Today we had a turnout of approx 9 people. The weather was threatening rain and the crocodile had been
removed from the freshwater lake. We recorded 43 species. We had excellent views of Black Bittern and a
Striated Heron as they worked the same pond edge about 3 metres apart. The Little Kingfisher kindly put in an
appearance after several weeks absence. A pair of Masked Lapwings were fiercely protecting their newly
hatched young. A fawn coloured Indian runner duck was not shy in walking after us. How do these birds get
here??. The Bush Stone Curlew + 2 juvs and the saltwater lakes' Mangrove Kingfishers plus 2 young are
still hanging around. The showers made us take shelter Thanks to David A and Patrick for keeping the bird

JANUARY 20th 2005 - Rifle Creek/Mt Carbine.

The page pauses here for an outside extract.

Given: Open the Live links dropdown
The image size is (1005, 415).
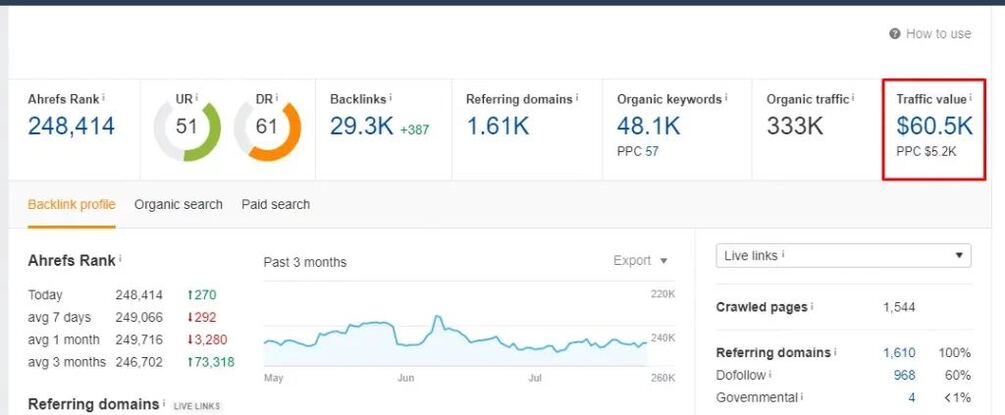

Today we had a very small turnout of 4 people. Unfortunately, the birding was very patchy.
We started around Rifle Creek and got Pale Yellow Robin etc. We then walked up Wetherby Road opposite
Rifle Creek and picked up a Northern Fantail. Off to Mt Carbine. Wegot the Bustard on East Road at Mary Farms.
We saw 2 birds one bigger than the other. The smaller bird caused problems as to whether it was a female or a
juvenile. The lakes at Mt Carbine had Great Crested Grebe, Wandering Whistling Ducks and a raft of
Eurasian Coot. We explored the local cemetery with little return. Despite a huge downpour on our way back
we waited and stopped at Station Creek where we drove in for about 1 km and got Scarlet, White-throated and
? Honeyeaters in the blossoms there.

JANUARY 2nd 2005 - Centenary Lakes walk
Today we had a turnout of approx 11 people including 2 visitors from NSW. The weather was warm rain. We
recorded 40 species. A pair of Masked Lapwings were fiercely protecting their nest on a mud island in the
freshwater lake. No Little Kingfisher but plenty of Black Ducks and other waterbirds. The Bush Stone Curlews
proved popular with the NSW visitors as did the Mangrove Kingfishers plus 2 young. The showers proved
very persistent, but warm, and curtailed the morning somewhat.
Thanks to David A and Patrick for keeping the bird count.